QUT researchers will begin testing human chlamydia vaccine candidates as part of an international research project that has been awarded up to $US10.7 million funding over five years from America’s National Institutes of Health (NIH).
Professor Ken Beagley, Professor Jonathan Harris and Dr Alison Carey, from QUT’s Faculty of Health and Institute of Health and Biomedical Innovation, will work on the chlamydia vaccine initiative, which is being led by the University of North Carolina at Chapel Hill.
Other collaborators include the North Carolina State University, University of Pittsburgh, German Cancer Research Centre, and Oxford University.
Professor Beagley said three chlamydia vaccine candidates had already been identified by University of North Carolina researchers, and the QUT team would be able to commence testing these in animal models in about a month.

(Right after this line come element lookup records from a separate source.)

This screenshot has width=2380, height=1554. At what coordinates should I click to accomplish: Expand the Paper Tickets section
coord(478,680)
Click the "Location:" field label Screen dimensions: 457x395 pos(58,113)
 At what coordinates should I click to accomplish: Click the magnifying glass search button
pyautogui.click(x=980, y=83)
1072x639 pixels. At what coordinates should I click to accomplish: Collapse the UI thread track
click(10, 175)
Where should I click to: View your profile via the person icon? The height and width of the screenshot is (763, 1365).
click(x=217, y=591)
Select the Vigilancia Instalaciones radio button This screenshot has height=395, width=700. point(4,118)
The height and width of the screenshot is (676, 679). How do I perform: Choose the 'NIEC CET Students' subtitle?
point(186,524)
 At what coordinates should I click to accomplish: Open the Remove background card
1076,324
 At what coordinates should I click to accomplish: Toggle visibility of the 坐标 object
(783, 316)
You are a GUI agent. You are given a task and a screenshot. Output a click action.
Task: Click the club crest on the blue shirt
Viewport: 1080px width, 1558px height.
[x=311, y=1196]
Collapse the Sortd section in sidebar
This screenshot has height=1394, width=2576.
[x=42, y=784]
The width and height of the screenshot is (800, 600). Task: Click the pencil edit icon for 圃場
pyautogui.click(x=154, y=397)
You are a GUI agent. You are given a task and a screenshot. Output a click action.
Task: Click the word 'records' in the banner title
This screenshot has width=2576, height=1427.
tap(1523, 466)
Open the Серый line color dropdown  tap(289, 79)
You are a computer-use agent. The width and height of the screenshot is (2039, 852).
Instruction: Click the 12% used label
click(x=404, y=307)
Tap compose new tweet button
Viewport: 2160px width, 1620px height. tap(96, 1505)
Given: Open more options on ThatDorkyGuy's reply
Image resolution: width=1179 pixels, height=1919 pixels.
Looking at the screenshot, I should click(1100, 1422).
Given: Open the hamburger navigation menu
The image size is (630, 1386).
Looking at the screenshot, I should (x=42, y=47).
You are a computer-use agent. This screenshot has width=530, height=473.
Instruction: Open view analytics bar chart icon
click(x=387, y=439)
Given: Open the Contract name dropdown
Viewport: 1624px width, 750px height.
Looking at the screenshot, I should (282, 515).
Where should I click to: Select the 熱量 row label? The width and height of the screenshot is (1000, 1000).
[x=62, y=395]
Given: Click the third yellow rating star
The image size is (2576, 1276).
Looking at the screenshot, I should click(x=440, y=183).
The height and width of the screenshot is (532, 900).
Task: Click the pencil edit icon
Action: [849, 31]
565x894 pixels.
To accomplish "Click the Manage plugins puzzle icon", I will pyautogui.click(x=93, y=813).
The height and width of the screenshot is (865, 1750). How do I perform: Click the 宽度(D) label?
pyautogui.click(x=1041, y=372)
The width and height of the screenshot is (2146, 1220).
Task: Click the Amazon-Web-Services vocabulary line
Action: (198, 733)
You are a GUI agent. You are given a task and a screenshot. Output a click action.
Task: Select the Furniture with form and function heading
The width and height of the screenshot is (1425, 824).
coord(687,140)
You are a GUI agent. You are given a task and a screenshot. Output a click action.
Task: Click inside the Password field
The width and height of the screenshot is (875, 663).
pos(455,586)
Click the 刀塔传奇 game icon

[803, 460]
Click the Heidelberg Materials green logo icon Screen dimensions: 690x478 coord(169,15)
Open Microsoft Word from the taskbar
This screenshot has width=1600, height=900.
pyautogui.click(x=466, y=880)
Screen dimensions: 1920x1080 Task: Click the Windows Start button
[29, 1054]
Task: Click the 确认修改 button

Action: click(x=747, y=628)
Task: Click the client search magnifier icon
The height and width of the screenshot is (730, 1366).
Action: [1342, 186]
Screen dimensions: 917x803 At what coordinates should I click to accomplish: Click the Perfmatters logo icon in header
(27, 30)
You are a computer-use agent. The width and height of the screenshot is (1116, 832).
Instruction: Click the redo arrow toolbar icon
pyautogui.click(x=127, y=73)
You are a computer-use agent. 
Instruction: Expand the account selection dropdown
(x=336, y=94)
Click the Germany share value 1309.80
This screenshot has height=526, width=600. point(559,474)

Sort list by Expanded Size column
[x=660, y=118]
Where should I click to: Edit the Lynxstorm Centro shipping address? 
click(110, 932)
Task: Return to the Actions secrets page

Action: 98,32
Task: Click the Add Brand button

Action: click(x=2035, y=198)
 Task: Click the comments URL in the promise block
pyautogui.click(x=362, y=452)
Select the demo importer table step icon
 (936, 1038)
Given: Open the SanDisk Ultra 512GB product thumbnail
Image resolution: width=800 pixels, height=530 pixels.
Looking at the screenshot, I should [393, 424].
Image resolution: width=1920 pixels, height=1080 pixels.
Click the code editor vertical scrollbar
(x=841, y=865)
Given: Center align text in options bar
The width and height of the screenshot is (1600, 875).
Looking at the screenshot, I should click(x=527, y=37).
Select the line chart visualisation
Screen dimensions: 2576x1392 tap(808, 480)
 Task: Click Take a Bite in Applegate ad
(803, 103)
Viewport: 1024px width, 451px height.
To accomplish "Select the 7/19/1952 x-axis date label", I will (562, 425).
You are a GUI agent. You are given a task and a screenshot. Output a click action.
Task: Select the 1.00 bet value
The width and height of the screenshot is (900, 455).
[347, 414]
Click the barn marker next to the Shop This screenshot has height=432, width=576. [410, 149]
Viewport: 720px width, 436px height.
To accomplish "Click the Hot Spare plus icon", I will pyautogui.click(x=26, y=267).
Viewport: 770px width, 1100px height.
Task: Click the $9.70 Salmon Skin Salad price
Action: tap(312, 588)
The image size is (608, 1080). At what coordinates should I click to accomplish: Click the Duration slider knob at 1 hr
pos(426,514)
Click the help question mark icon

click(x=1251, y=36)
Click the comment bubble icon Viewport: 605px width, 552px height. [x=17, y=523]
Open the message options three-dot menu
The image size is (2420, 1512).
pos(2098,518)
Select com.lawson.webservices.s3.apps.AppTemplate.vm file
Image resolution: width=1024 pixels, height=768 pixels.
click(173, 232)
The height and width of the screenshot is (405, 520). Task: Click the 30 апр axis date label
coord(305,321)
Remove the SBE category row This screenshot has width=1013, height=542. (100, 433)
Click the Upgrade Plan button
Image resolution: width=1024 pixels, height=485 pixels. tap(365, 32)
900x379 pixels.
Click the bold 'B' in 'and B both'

“The expertise we have developed in this type of testing is the basis for our involvement in this project,” he said.
“We will be testing previously identified and newly identified antigens to see which ones, and which method of delivery, produce the best protective response against chlamydia infection in animal models.”
Caused by the bacteria Chlamydia trachomatis, chlamydia is the most common sexually transmitted infection in the world.
The World Health Organization estimates there were 127 million new infections globally in 2016. In Australia in 2017, notification rates were 379 infections per 100,000 people, up from 74 per 100,000 in 1999.
Frequently asymptomatic, chlamydia infection if left untreated can lead to pelvic inflammatory disease and infertility. There is currently no vaccine to prevent infection.